Finale im Mammutprozess heute in Sankt Pölten: Seit Herbst 2020 standen vier ehemalige Pflegekräfte des Clementinums in Kirchstetten (Bezirk St. Pölten-Land) vor Gericht.
Schauderhafte Vorwürfe
Wie berichtet, soll das Quartett demente Bewohner gequält und misshandelt haben. Die Vorwürfe waren schauderhaft: Von Abführmitteln, über Franzbranntwein im Geschlechtsbereich, Schlägen und Erniedrigungen, bis zur Verkleidung von Bewohnern zur mutmaßlichen Belustigung der vier Angeklagten (ein Mann und drei Frauen im Alter von 30 bis 55).
Zeugen belasteten Pfleger
Die Anklage war vor allem auf Belastungszeugen und eine WhatsApp-Gruppe gestützt - mehr dazu lesen Sie hier. Ausführlich berichteten Zeugen von mutmaßlichen Misshandlungen und Erniedrigungen und einem ordinären, entwertenden Umgangston in der berüchtigten WhatsAppGruppe und auch innerhalb des Hauses.
Die vier Angeklagten hatten sich von Anfang an gegen die Vorwürfe gewehrt, sprachen von einer Intrige, vor allem der männliche Angeklagte (Anm.: er hatte sich in Chatgruppe "Master of Death" genannt) konnte anhand von Pflegedokumenten einige Vorwürfe entkräften - mehr dazu hier.
Die Urteile
Am heutigen Mittwoch meinte die Staatsanwältin nochmals in Richtung der vier Angeklagten: "Sie haben sich an den Schwächsten der Gesellschaft vergriffen." Bereits kurz nach 10 Uhr wurden die Schlussplädoyers vorgehalten.

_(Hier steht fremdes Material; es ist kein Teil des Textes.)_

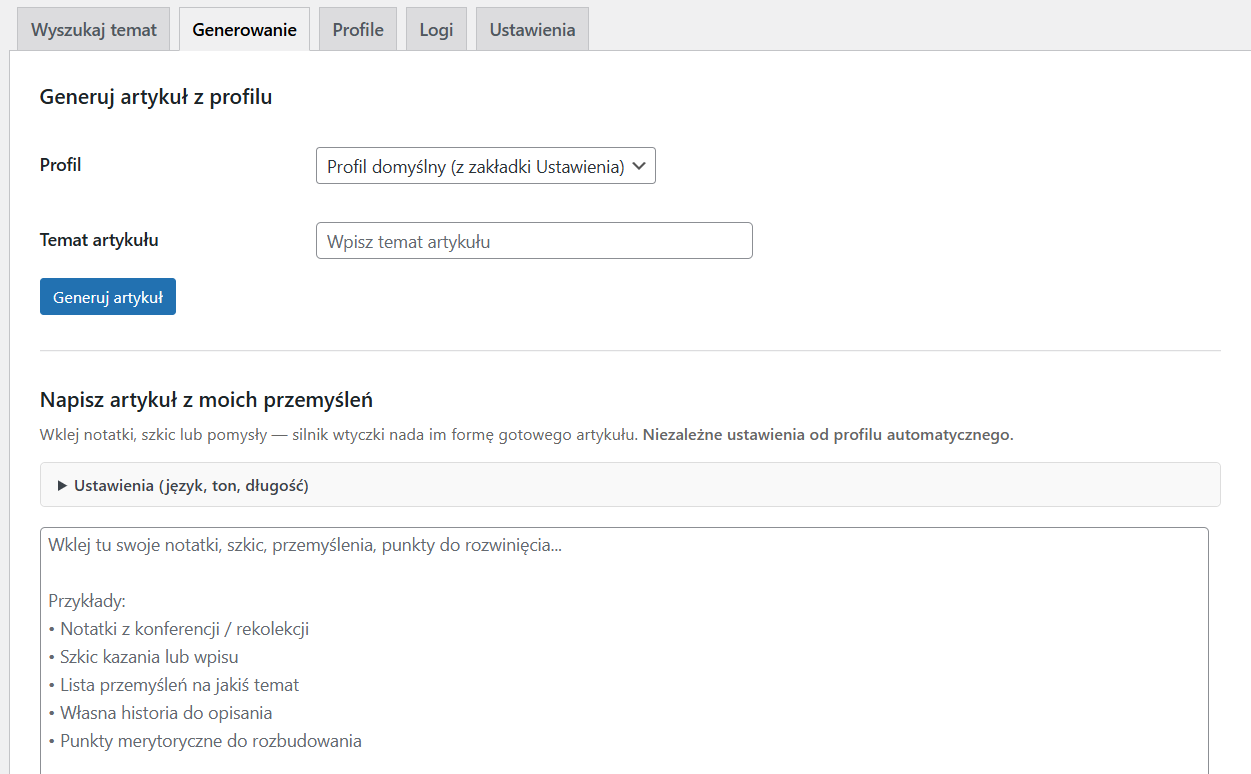
Task: Click the Profil field label
Action: 61,165
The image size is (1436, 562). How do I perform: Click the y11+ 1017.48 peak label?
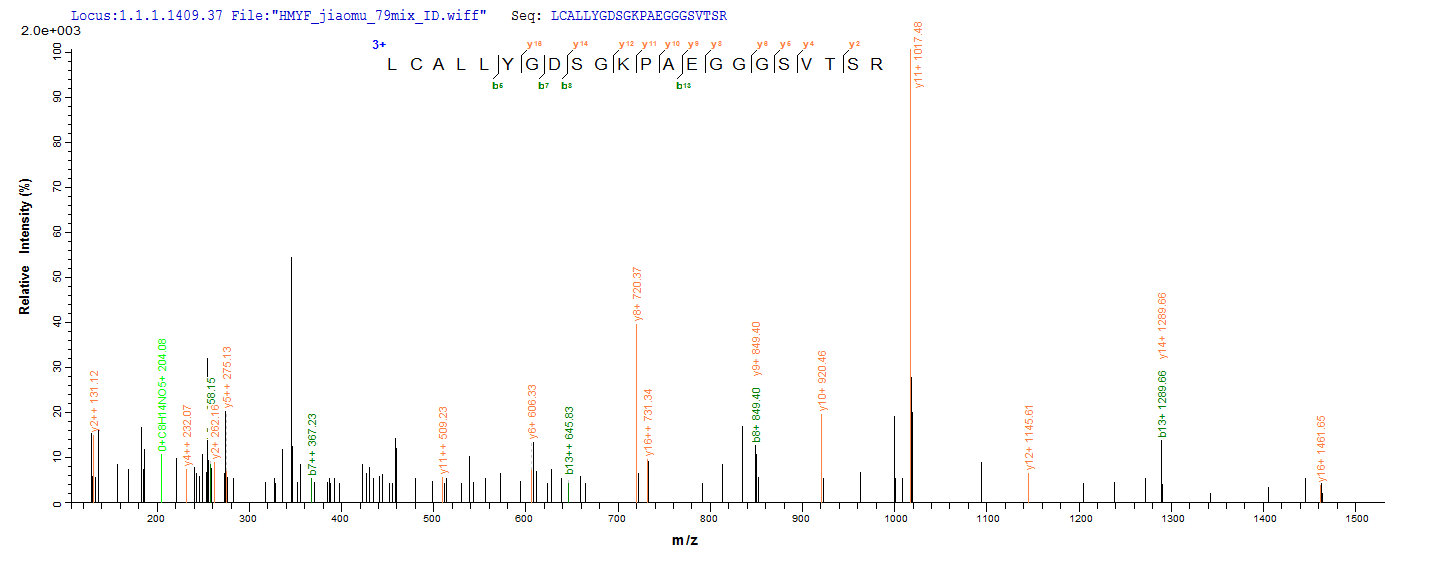click(918, 54)
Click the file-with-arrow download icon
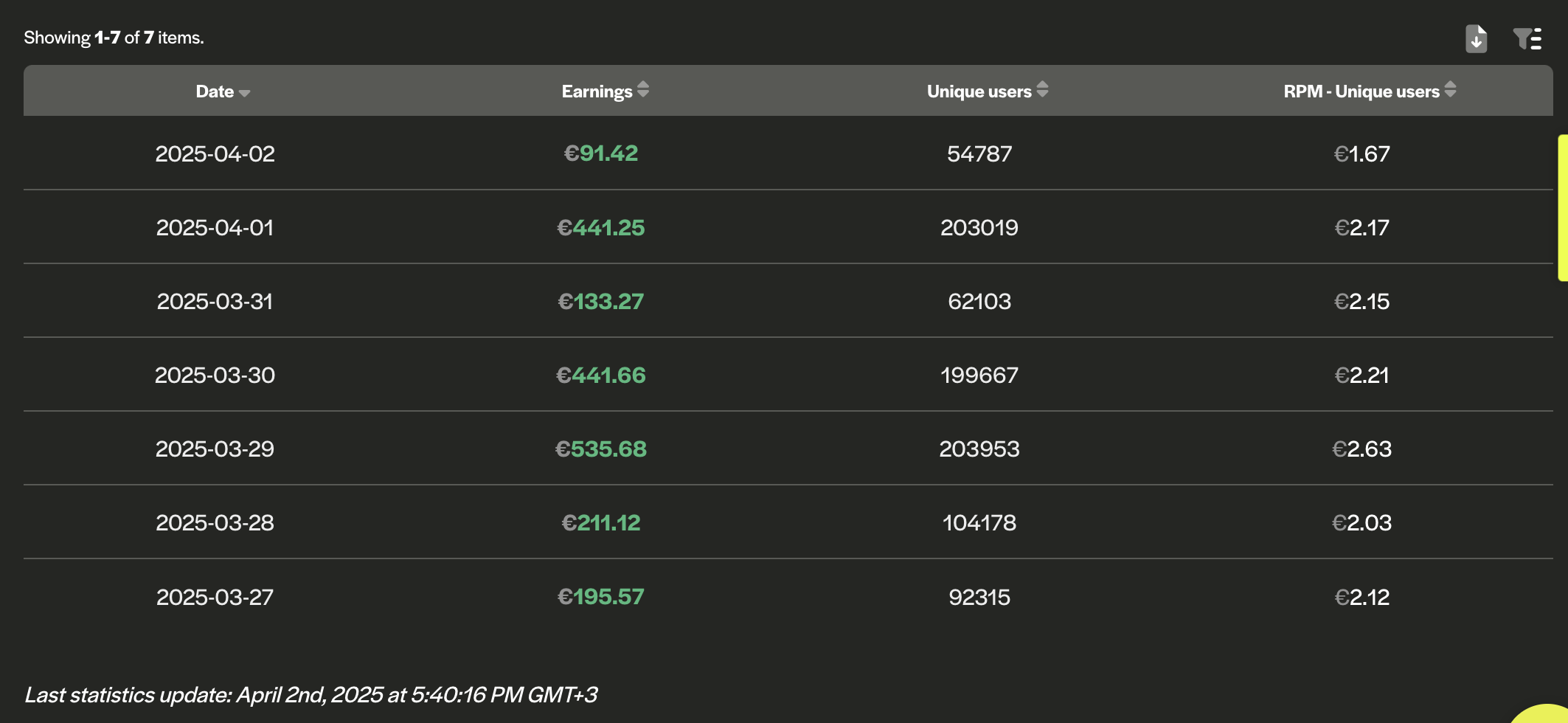This screenshot has height=723, width=1568. click(x=1475, y=38)
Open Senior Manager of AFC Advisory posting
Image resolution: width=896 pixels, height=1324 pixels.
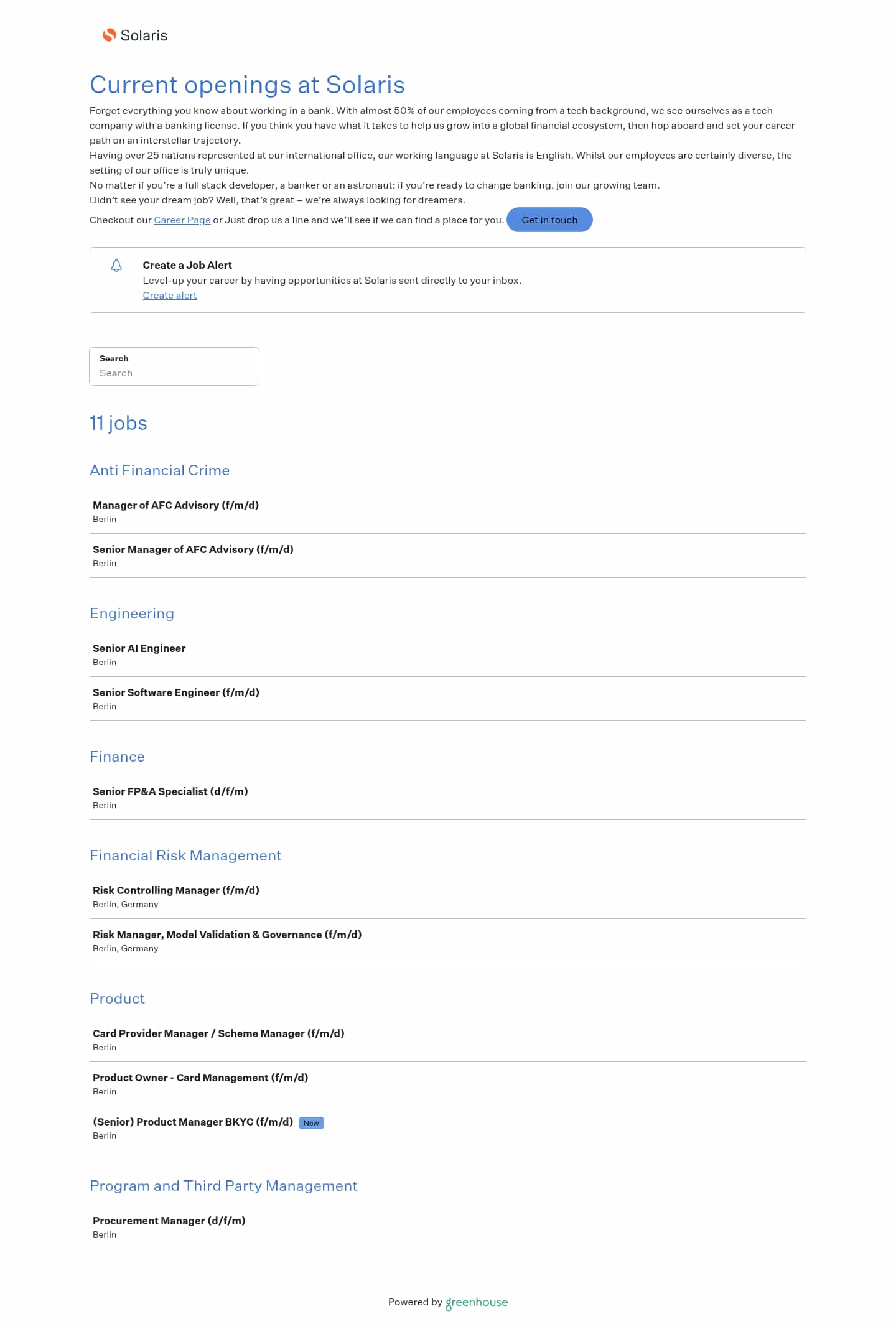tap(193, 549)
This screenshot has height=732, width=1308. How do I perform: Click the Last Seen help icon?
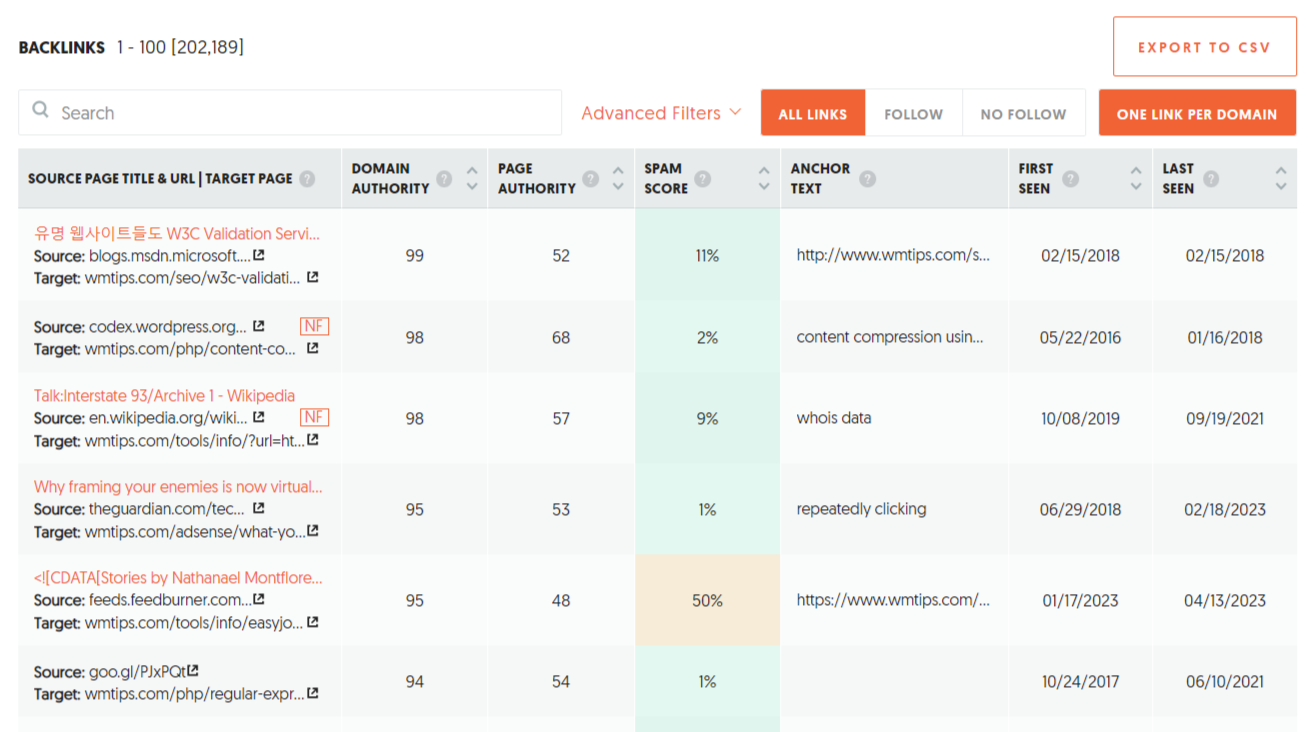(1213, 179)
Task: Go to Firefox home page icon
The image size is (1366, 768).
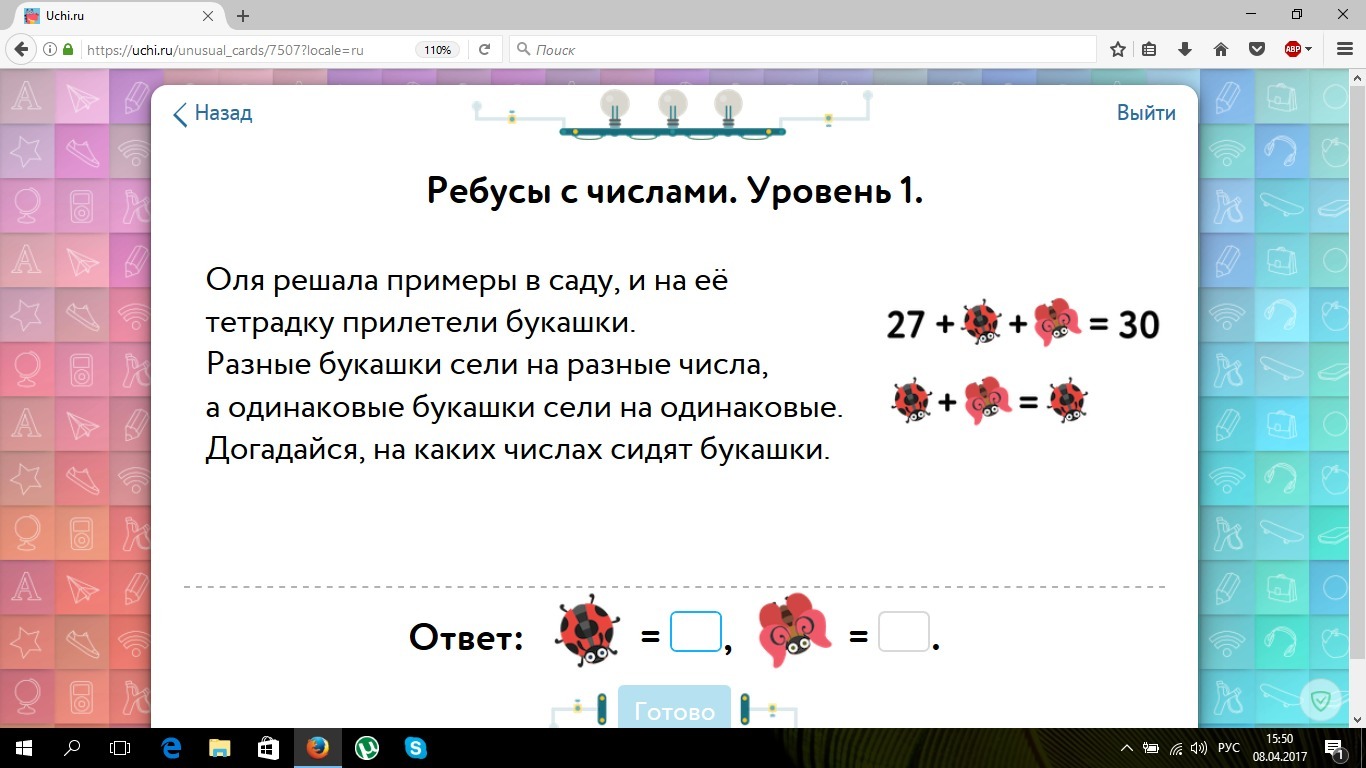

Nach einer rund dreistündigen Urteilsberatung dann um 13.30 Uhr die Urteile: Keiner der Angeklagten muss in Haft. Alle vier wurden wegen Quälens und Vernachlässigung wehrloser Personen, sexuellen Missbrauchs und Körperverletzung schuldig gesprochen. Die 55-Jährige fasste 16 Monate bedingte Haft plus 1.440 Euro unbedingte Geldstrafe aus. Der 30-jährige Angeklagte fasste 18 Monate bedingte Haft und 2.160 Euro unbedingte Geldstrafe aus, die anderen beiden Pflegerinnen (34, 52) kamen mit einem Jahr auf Bewährung davon. Die Urteile sind nicht rechtskräftig.
Der "Pflegeskandal" Clementinum war im Oktober 2016 öffentlich geworden. Ein ermittelnder Kriminalbeamter hatte bereits nach einigen Monaten gemeint: "Die Suppe ist dünn. Ob es da überhaupt zur Anklage kommen wird? Andererseits glaube ich kaum, dass sich die Staatsanwaltschaft traut, das Verfahren einzustellen."
Nachdem der mediale Druck angestiegen war und schließlich "Lainz-Vergleiche" gezogen wurden und sogar Gerüchte über mutmaßliche Tötungen durch Medikamentencocktails kursierten, wurden am Baumgartner Friedhof sogar Gräber geöffnet - mehr dazu hier. Doch dieser Verdacht stellte sich als völlig haltlos heraus.